Este comerciante acrescentou que mesmo sem todos os trabalhadores é importante que nestes momentos as pessoas consigam aquilo que procuram, sem mais preocupações.
"Graças a Deus, aqui nesta zona, não temos indicações de grandes danos materiais, mas sabemos que há edifícios com danos materiais nas estruturas em várias zonas da cidade, inclusive um deles em Los Ruices, onde vivem vários portugueses, que estão a ser aconselhados a esperar o parecer das autoridades", referiu.
Ainda em Caracas, Roberto dos Santos, proprietário da padaria La Rosita, contou à Lusa que abriram cedo as portas.
"Chamámos todos os colaboradores para virem trabalhar, porque temos uma responsabilidade social como empresa. Abrimos pelas 06:30 [locais] e já tínhamos entre 80 a 100 pessoas em fila à espera que abríssemos. As pessoas não dormiram nada em toda a noite, algumas permaneceram nos seus carros, até nas praças e estavam à procura de café, pastéis e água. Estamos cá a fazer um serviço público a toda a população", disse.
Sobre a situação da padaria, afirmou que não foram registados danos severos na estrutura do edifício, mas algumas paredes de cerâmica ruíram.
"O importante é a vida dos nossos vizinhos e colaboradores, agora vamos pouco a pouco arranjar os estragos", disse, sublinhando que "neste momento é importante a união de todos".
Santos acrescentou que estavam a reformar um escritório no último piso do prédio, por isso a situação do edifício foi avaliada, ainda na quarta-feira, por dois engenheiros e um arquiteto.
Em Las Delicias de Sabana Grande, vários prédios registaram danos superficiais que precisam agora ser reparados, principalmente edifícios antigos com mais de 50 anos, indicou.
Sobre a situação de compatriotas portugueses, disse que tem tentado falar com vários clientes da padaria para saber como se encontram.
"Tenho estado a telefonar e consegui falar com um amigo que tem uma fábrica de gelo, que está a tentar viajar para o estado de La Guaira (a região mais afetada do país) com um camião de água, em resposta a um pedido das equipas de salvamento", disse.

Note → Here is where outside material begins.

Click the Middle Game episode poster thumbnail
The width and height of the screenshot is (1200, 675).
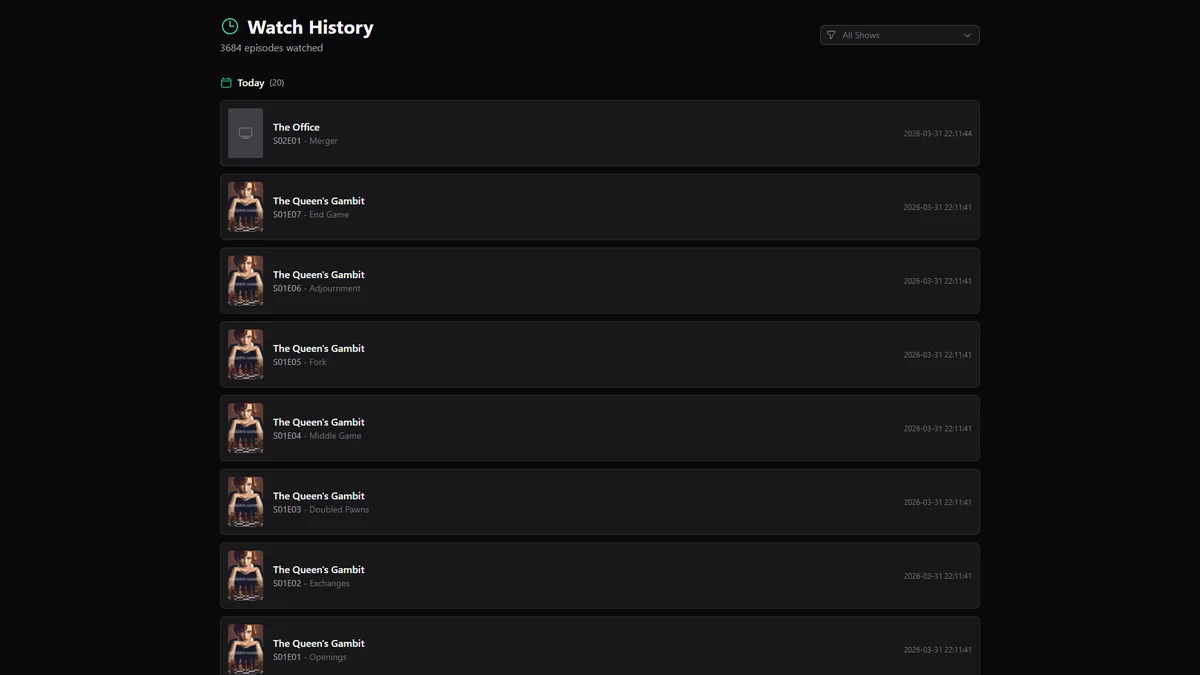245,428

No entanto, precisou que o acesso a La Guaira está condicionado.
"Não é o momento para tentar ir até La Guaira, é preciso dar espaço aos socorristas, porque as primeiras 24 a 48 horas são fundamentais para o resgate", salientou.
A agência Lusa tentou, sem sucesso viajar até ao estado de La Guaira, optando por regressar a Caracas. Várias pessoas disseram à Lusa que demoraram até seis horas num trajeto habitualmente feito em 20 a 25 minutos, com as autoridades a exigir um salvo-conduto para deixarem passar.
O lusodescendente José Freitas contou à Lusa que demorou duas horas na fila para pagar alguns produtos básicos, num dos supermercados Fórum.
"Há pessoas a fazer grandes compras, eu levo apenas o básico para casa, o que é preciso para estes dias", disse.